There were several reasons why Oistrem did not lightly use the trick of the spines to sever themselves from the Craisht's oversight. One was that there were consequences to thinking without guidance. The Craisht kept you active, gave you the distilled wisdom of thousands of cycles, and one could not achieve a dishonorable end by obeying. Abandoning this cincture left you at the mercy of chaos, of treasonous thoughts, of thoughts that could end your life.
Chax simply stopped moving as his muscles tensed and his blood pounded through him. He was conscious of a pressure within his head, and the feeling of the pressure suddenly became his focus, and for a time it was sufficient to be aware of the feeling. There was no call for thought, no chains of words, no enticing branches of logic, no surges of emotion, only an enforced introspection. Awareness of time and body and self had quietly dropped away; there was only something that pressed and something that felt the pressing. Nothing else was possible or necessary.

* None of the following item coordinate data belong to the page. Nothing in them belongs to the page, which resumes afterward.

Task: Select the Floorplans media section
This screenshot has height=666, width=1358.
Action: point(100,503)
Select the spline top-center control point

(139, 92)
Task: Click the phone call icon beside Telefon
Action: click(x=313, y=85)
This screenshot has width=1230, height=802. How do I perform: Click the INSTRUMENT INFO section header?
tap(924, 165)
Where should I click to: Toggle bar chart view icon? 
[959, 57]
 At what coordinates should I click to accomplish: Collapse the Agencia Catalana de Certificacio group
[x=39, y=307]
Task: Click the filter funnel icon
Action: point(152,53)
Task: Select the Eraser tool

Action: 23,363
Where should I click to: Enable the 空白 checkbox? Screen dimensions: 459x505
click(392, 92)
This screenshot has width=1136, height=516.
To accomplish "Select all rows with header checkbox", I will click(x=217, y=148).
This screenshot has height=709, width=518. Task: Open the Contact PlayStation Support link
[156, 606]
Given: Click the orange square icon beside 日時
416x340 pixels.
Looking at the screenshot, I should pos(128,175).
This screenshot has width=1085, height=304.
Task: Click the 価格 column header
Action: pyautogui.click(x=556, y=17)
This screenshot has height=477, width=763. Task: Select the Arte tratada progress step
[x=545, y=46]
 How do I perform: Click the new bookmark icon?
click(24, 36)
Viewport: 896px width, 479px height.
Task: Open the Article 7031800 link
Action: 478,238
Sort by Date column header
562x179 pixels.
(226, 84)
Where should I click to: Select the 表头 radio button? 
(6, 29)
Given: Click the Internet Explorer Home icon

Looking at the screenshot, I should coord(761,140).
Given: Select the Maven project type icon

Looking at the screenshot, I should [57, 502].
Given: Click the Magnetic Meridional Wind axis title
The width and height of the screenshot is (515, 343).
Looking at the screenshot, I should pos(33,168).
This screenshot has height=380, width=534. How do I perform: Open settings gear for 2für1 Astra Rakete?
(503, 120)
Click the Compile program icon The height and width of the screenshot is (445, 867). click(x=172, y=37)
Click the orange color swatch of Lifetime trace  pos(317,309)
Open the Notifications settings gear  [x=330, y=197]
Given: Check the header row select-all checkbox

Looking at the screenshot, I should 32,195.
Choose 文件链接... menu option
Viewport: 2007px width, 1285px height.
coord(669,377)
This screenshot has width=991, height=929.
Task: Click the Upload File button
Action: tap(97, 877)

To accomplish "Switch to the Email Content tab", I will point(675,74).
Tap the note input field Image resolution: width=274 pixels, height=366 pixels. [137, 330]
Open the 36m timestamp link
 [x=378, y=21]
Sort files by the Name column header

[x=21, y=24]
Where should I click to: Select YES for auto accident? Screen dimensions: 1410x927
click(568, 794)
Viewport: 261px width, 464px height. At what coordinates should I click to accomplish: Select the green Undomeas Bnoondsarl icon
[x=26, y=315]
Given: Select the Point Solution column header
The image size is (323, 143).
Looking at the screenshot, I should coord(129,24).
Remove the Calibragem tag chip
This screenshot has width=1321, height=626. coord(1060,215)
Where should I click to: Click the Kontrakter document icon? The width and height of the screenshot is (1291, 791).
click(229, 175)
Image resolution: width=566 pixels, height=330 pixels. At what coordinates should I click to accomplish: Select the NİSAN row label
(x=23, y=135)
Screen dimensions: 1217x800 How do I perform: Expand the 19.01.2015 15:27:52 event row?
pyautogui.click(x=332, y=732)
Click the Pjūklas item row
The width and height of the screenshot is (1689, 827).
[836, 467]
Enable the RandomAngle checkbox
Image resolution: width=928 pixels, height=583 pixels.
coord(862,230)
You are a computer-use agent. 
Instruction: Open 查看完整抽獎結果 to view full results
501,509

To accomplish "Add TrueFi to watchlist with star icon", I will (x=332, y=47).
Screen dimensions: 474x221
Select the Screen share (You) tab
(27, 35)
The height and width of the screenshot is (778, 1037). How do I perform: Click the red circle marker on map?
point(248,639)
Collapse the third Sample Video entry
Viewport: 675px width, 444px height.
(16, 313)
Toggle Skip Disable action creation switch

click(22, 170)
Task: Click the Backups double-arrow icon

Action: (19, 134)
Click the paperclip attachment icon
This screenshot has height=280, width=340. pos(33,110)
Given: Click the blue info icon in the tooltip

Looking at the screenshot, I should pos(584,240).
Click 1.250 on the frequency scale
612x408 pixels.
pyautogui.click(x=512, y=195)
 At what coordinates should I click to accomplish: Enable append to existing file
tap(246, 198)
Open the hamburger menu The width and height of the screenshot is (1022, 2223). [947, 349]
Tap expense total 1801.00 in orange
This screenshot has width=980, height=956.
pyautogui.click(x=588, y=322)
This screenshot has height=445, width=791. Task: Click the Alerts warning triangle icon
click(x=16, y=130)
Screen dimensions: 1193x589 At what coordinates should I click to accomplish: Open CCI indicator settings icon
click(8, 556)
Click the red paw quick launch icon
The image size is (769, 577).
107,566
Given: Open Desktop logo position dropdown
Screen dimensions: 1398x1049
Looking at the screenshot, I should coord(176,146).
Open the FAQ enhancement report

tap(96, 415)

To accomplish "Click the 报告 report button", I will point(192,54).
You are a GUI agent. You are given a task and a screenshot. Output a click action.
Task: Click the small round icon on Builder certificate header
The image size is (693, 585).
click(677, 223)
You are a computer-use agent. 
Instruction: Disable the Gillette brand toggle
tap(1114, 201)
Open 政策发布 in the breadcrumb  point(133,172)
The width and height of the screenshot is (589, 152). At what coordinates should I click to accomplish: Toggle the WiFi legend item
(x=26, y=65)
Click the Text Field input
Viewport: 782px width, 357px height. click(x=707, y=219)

At length, his blood flowed quietly within him, and in myriad small stirrings of thought, trembling and hesitant, he reentered his own mind. He knew what had almost happened and hoped that he was not now stricken by some mental wound that would leave him little better than a corpse driven by instinct. He longed for an authoratative voice that would tell him whether he had been hurt, but he was severed from such comfort, and for a long while he cursed his folly as he probed his memory, seeking evidence of some gap. There was the chance that he might have lost some fundamental part so completely that he could never know that he lost it, and this thought more than any other tormented him as he searched.
At length, as more and more of his memories came back to him, he concluded that he had escaped mostly unharmed, if harmed at all. Inside his mind, as the reflection of a distant beacon, his mental image of Botaram shined unsullied. He had lost all of his mood for introspective thought, and he became aware of his patient but weary body, of the smells of his surroundings, of the light surrounding the curves of the eggs in their dangling web.
Chax became aware that Aun was below him even before he heard the voice. "Any luck?" Aun shouted.
"Yes," said Chax as his foreclaw moved almost without volition and severed the strands that secured the egg cluster to the Kollen's shell.